* DOMANDE DI STUDIO:
(1) Riassumi in tre frasi il testo sul decreto salari.
(2) Prosegui il testo sul decreto salari dopo la sua ultima frase.

La destra riabilita il “salva imprese” e la spaccatura dei sindacati
Mentre i riflettori erano puntati sul concetto di salario giusto, Fratelli d’Italia ha approfittato della discussione per riportare in agenda – con un ordine del giorno approvato dall’esecutivo – il vecchio meccanismo del “salva imprese” già contenuto nell’emendamento Pogliese.
Questa norma (che era stata accantonata mesi fa nel decreto Ilva a causa delle proteste, salvo poi riapparire) interviene sulla disciplina dei crediti da lavoro, limitando di fatto la possibilità per i dipendenti di ottenere gli arretrati salariali anche quando un giudice stabilisce che la paga percepita era troppo bassa. Una mossa che, secondo i legali dei sindacati, azzera di fatto il diritto al recupero delle differenze retributive per il periodo precedente il ricorso, blindando le aziende che applicano contratti scadenti contro eventuali sentenze di condanna.
A rendere il quadro ancora più frammentato è la posizione delle tre grandi sigle sindacali: se la Cgil ha tenuto una linea di rottura, Cisl e Uil hanno invece salutato il provvedimento come un “passo avanti”, seppur con distinguo.
Il segretario della Uil, Pierpaolo Bombardieri, ha apprezzato il fatto che l’accesso ai bonus per le assunzioni (donne, giovani e Sud) sia stato condizionato al rispetto dei contratti firmati dalle organizzazioni comparativamente più rappresentative; mentre la leader della Cisl, Daniela Fumarola, pur giudicando “esiguo” l’adeguamento al 50% dell’inflazione che scatterà dopo nove mesi dalla scadenza contrattuale (con esclusioni pesanti per turismo e sanità privata), ha riconosciuto il valore del principio.
Una spaccatura, quella tra i sindacati, che riflette la complessità di un decreto che prova a cavalcare più lupi contemporaneamente: accontentare Confindustria (che ha ottenuto il legame tra bonus e applicazione dei propri contratti), arginare le spinte leghiste verso i sindacati minori come Ugl e Cisal, e presentarsi al Paese come la soluzione al lavoro povero.
Caporalato digitale, rider e la lunga scia degli emendamenti
Non solo salari, però. Il decreto legge si spinge anche a disciplinare per la prima volta in modo organico il fenomeno del “caporalato digitale”, quella piaga che vede manodopera reclutata illecitamente tramite app e gruppi social, spesso in agricoltura o nelle consegne a domicilio.

* VOCI MOSTRATE:
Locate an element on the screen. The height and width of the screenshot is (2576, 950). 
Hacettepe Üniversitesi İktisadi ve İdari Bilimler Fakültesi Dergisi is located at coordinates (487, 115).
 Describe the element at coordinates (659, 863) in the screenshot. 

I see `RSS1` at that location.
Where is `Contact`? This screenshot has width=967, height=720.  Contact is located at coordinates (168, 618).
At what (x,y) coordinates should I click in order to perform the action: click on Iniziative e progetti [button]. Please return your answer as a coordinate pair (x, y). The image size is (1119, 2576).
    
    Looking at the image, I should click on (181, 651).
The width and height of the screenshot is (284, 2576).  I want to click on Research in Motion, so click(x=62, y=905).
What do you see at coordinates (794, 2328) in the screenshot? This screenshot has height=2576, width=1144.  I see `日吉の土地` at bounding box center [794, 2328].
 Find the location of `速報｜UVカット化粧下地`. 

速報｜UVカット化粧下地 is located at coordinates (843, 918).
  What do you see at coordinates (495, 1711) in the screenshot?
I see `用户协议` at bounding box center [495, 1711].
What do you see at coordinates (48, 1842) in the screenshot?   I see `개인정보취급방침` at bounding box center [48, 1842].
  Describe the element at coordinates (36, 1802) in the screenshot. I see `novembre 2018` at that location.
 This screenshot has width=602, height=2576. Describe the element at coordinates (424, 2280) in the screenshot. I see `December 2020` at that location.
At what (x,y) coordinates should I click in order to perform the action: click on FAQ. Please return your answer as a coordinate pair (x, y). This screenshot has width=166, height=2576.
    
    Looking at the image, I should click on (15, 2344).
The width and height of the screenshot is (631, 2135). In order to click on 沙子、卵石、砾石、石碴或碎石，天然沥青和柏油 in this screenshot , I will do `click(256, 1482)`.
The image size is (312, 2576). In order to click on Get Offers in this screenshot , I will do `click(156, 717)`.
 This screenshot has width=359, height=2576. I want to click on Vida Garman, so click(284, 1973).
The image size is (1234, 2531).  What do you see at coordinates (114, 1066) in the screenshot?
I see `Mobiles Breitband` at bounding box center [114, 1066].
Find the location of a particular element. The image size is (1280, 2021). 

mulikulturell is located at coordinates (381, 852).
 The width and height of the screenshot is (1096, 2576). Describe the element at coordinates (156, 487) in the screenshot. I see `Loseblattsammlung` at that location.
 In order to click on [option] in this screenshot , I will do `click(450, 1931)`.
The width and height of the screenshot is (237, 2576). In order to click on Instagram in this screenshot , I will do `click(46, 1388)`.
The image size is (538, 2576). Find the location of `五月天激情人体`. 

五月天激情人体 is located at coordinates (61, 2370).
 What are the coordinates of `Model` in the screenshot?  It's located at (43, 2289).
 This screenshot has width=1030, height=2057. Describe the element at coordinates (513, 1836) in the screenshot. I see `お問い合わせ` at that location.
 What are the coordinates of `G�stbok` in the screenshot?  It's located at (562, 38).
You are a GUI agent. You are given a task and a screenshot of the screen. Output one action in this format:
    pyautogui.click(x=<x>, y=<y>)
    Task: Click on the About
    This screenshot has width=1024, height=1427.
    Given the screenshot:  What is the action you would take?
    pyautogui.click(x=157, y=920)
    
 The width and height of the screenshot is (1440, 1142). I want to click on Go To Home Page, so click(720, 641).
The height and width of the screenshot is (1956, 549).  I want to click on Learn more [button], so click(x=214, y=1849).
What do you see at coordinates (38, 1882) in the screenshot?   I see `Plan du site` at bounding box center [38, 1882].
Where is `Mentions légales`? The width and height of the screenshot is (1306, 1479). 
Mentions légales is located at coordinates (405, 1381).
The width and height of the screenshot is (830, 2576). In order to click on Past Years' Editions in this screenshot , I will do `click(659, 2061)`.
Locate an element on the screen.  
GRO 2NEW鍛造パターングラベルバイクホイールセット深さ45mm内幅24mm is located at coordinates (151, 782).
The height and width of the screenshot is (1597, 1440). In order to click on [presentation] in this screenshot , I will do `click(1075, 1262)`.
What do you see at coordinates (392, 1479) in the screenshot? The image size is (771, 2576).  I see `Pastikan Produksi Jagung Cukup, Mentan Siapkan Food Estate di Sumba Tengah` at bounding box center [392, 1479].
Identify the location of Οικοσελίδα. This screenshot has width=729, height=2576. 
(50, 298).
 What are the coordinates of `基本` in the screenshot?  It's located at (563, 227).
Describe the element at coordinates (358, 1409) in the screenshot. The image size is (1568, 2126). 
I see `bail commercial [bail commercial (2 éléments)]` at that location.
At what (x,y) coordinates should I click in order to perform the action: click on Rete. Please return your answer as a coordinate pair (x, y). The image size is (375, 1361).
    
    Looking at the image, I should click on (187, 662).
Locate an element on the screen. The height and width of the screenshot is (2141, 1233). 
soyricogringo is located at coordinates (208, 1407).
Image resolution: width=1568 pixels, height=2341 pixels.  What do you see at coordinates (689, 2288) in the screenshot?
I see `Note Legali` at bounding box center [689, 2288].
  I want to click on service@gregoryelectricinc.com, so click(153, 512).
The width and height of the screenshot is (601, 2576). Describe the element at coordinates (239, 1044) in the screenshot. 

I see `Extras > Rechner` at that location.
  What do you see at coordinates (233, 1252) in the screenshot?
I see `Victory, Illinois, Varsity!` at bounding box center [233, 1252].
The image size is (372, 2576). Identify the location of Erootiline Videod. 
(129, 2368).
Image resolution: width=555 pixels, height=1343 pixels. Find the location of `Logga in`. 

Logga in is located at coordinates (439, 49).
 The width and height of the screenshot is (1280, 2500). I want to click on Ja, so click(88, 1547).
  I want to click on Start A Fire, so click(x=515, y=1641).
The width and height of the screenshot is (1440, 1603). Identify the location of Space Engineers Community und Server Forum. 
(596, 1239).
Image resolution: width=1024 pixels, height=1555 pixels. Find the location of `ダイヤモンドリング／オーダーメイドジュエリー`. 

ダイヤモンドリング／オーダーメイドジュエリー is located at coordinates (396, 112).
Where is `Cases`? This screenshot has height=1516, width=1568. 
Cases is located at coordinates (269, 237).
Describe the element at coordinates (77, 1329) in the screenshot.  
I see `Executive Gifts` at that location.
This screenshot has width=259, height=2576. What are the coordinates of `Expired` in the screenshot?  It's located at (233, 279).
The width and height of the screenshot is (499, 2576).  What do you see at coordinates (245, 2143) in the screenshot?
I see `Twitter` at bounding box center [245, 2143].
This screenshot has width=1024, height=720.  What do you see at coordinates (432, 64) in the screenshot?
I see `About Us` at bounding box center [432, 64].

* RISULTATI DELL'ESERCIZIO:
(1) Fratelli d'Italia, con un ordine del giorno approvato dall'esecutivo, ha riportato in agenda il meccanismo del “salva imprese”. Questa norma limita di fatto la possibilità per i dipendenti di ottenere gli arretrati salariali anche quando un giudice stabilisce che la paga era troppo bassa. Sul decreto i sindacati si sono divisi, con la Cgil su una linea di rottura e Cisl e Uil che lo hanno salutato come un “passo avanti”, e il decreto disciplina per la prima volta in modo organico anche il “caporalato digitale”.

(2)
Per i rider, in particolare, viene introdotta una presunzione di subordinazione piuttosto forte: se gli algoritmi della piattaforma (o altri sistemi decisionali automatizzati) lasciano emergere fatti che indicano l’esistenza di poteri di direzione e controllo sul fattorino, il rapporto si presume di lavoro dipendente, salvo prova contraria da parte dell’azienda.
Un’arma, questa, che i legali dei lavoratori potranno usare in giudizio per contrastare le false partite Iva nel settore delle consegne, sebbene i critici facciano notare che l’onere della prova rimanga comunque difficile da assolvere per il singolo rider.
Nell’intricato valzer degli emendamenti approvati prima del voto di fiducia (il testo è passato da 19 a 30 articoli), spiccano poi le modifiche agli incentivi. Il governo ha confermato un maxi-pacchetto da quasi un miliardo per agevolare l’occupazione: si va dall’esonero totale per l’assunzione di donne svantaggiate (fino a 650 euro al mese per 24 mesi, cifra che sale a 800 nella Zes unica del Mezzogiorno) al bonus under 35 con massimali che toccano i 500 euro.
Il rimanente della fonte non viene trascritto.